• **Task to complete**: Output every entry exactly, from the first line to the last.

• **Records provided**:
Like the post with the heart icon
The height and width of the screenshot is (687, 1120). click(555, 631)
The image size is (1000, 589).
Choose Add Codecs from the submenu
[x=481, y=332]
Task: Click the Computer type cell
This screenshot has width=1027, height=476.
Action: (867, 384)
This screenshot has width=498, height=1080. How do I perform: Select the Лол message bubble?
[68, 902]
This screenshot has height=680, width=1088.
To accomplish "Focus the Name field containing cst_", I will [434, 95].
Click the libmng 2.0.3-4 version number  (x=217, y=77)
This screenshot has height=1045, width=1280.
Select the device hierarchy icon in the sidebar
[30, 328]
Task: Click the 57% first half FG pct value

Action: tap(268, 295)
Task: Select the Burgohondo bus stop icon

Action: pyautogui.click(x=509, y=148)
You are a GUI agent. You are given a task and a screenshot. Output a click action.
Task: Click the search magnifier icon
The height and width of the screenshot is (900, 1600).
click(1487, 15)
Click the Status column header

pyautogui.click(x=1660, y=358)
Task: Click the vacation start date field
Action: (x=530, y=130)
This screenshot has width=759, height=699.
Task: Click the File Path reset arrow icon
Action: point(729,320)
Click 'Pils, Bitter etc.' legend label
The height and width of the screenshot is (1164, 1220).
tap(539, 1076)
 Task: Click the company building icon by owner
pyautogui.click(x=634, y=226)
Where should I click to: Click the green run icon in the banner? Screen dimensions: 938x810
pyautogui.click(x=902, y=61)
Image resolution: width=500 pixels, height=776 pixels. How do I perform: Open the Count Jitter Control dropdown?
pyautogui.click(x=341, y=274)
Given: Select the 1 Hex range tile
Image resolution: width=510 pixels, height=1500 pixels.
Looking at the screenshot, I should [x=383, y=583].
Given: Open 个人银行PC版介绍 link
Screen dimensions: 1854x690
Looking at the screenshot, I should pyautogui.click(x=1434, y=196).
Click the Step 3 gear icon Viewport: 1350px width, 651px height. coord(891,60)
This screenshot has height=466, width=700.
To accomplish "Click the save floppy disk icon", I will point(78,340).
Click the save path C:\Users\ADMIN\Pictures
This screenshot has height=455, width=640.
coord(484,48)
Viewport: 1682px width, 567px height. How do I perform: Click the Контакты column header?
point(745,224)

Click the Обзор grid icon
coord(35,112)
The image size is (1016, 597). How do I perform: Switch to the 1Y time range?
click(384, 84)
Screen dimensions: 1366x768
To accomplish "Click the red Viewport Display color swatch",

• **Reply**:
Like the post with the heart icon
The height and width of the screenshot is (687, 1120). click(555, 631)
The image size is (1000, 589).
Choose Add Codecs from the submenu
[x=481, y=332]
Task: Click the Computer type cell
This screenshot has width=1027, height=476.
Action: (867, 384)
This screenshot has width=498, height=1080. How do I perform: Select the Лол message bubble?
[68, 902]
This screenshot has height=680, width=1088.
To accomplish "Focus the Name field containing cst_", I will [434, 95].
Click the libmng 2.0.3-4 version number  (x=217, y=77)
This screenshot has height=1045, width=1280.
Select the device hierarchy icon in the sidebar
[30, 328]
Task: Click the 57% first half FG pct value

Action: tap(268, 295)
Task: Select the Burgohondo bus stop icon

Action: pyautogui.click(x=509, y=148)
You are a GUI agent. You are given a task and a screenshot. Output a click action.
Task: Click the search magnifier icon
The height and width of the screenshot is (900, 1600).
click(1487, 15)
Click the Status column header

pyautogui.click(x=1660, y=358)
Task: Click the vacation start date field
Action: (x=530, y=130)
This screenshot has width=759, height=699.
Task: Click the File Path reset arrow icon
Action: point(729,320)
Click 'Pils, Bitter etc.' legend label
The height and width of the screenshot is (1164, 1220).
tap(539, 1076)
 Task: Click the company building icon by owner
pyautogui.click(x=634, y=226)
Where should I click to: Click the green run icon in the banner? Screen dimensions: 938x810
pyautogui.click(x=902, y=61)
Image resolution: width=500 pixels, height=776 pixels. How do I perform: Open the Count Jitter Control dropdown?
pyautogui.click(x=341, y=274)
Given: Select the 1 Hex range tile
Image resolution: width=510 pixels, height=1500 pixels.
Looking at the screenshot, I should [x=383, y=583].
Given: Open 个人银行PC版介绍 link
Screen dimensions: 1854x690
Looking at the screenshot, I should pyautogui.click(x=1434, y=196).
Click the Step 3 gear icon Viewport: 1350px width, 651px height. coord(891,60)
This screenshot has height=466, width=700.
To accomplish "Click the save floppy disk icon", I will point(78,340).
Click the save path C:\Users\ADMIN\Pictures
This screenshot has height=455, width=640.
coord(484,48)
Viewport: 1682px width, 567px height. How do I perform: Click the Контакты column header?
point(745,224)

Click the Обзор grid icon
coord(35,112)
The image size is (1016, 597). How do I perform: Switch to the 1Y time range?
click(384, 84)
Screen dimensions: 1366x768
To accomplish "Click the red Viewport Display color swatch",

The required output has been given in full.